Codeforces 837D 动态规划

传送门：https://codeforces.com/contest/837/problem/D

题意：

给你n个数，问你从这n个数中取出k个数，这k个数的乘积的末尾最多有多少个0

题解：

要想让乘积的末尾有0，实际上就是2的倍数和5的倍数相乘才能得到贡献，所以每个数对答案的贡献实际上就是这个数中包含的2的个数还有这个数中包含的5的数对答案的贡献

设定dp状态为

\(dp[i][j]表示从n个数中选出i个数，其中有j个5的个数，最多有多少个2\)

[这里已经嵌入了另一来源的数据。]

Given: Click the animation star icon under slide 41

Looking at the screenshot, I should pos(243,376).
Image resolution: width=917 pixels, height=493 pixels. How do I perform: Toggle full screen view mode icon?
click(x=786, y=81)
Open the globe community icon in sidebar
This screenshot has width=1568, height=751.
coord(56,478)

边界 dp[0][0]=0, else dp[i][j]=-INF

转移：dp[i][j]=max(dp[i][j],dp[i-1][j-cnt5[i]]+cnt2[i])

代码：

#include <set>
#include <map>
#include <cmath>
#include <cstdio>
#include <string>
#include <vector>
#include <cstring>
#include <iostream>
#include <algorithm>
using namespace std;
typedef long long LL;
typedef pair<int, int> pii;
typedef unsigned long long uLL;
#define ls rt<<1
#define rs rt<<1|1
#define lson l,mid,rt<<1
#define rson mid+1,r,rt<<1|1
#define bug printf("*********\n")
#define FIN freopen("input.txt","r",stdin);
#define FON freopen("output.txt","w+",stdout);
#define IO ios::sync_with_stdio(false),cin.tie(0)
#define debug1(x) cout<<"["<<#x<<" "<<(x)<<"]\n"
#define debug2(x,y) cout<<"["<<#x<<" "<<(x)<<" "<<#y<<" "<<(y)<<"]\n"
#define debug3(x,y,z) cout<<"["<<#x<<" "<<(x)<<" "<<#y<<" "<<(y)<<" "<<#z<<" "<<z<<"]\n"
const int maxn = 3e5 + 5;
const int INF = 0x3f3f3f3f;
const int mod = 1e9 + 7;
LL quick_pow(LL x, LL y) {
    LL ans = 1;
    while(y) {
        if(y & 1) {
            ans = ans * x % mod;
        } x = x * x % mod;
        y >>= 1;
    } return ans;
}
struct node {
    int cnt2;
    int cnt5;
} a[maxn];
int dp[205][205 * 64];
int main() {
#ifndef ONLINE_JUDGE
    FIN
#endif
    int n, k;
    scanf("%d%d", &n, &k);
    for(int i = 1; i <= n; i++) {
        LL x;
        scanf("%lld", &x);
        while(x % 2 == 0) {
            a[i].cnt2++;
            x /= 2;
        }
        while(x % 5 == 0) {
            a[i].cnt5++;
            x /= 5;
        }
    }
    LL sum = 0;
    memset(dp, -INF, sizeof(dp));
    dp[0][0]=0;
    for(int i = 1; i <= n; i++) {
        sum += a[i].cnt5;
                // debug1(a[i].cnt2);
            // debug1(sum);
        for(int j = min(k, i); j >= 1; j--) {
            for(int k = sum; k >= a[i].cnt5; k--) {
                // debug2(k,a[i].cnt5);
                dp[j][k] = max(dp[j][k], dp[j - 1][k - a[i].cnt5] + a[i].cnt2);
                // debug3(j,k,dp[j][k]);
            }
        }
    }
    LL ans = 0;
    for(int i = 1; i <= sum; i++) {
        ans = max(ans, 1LL * min(i, dp[k][i]));
    }
    printf("%lld\n", ans);
    return 0;
}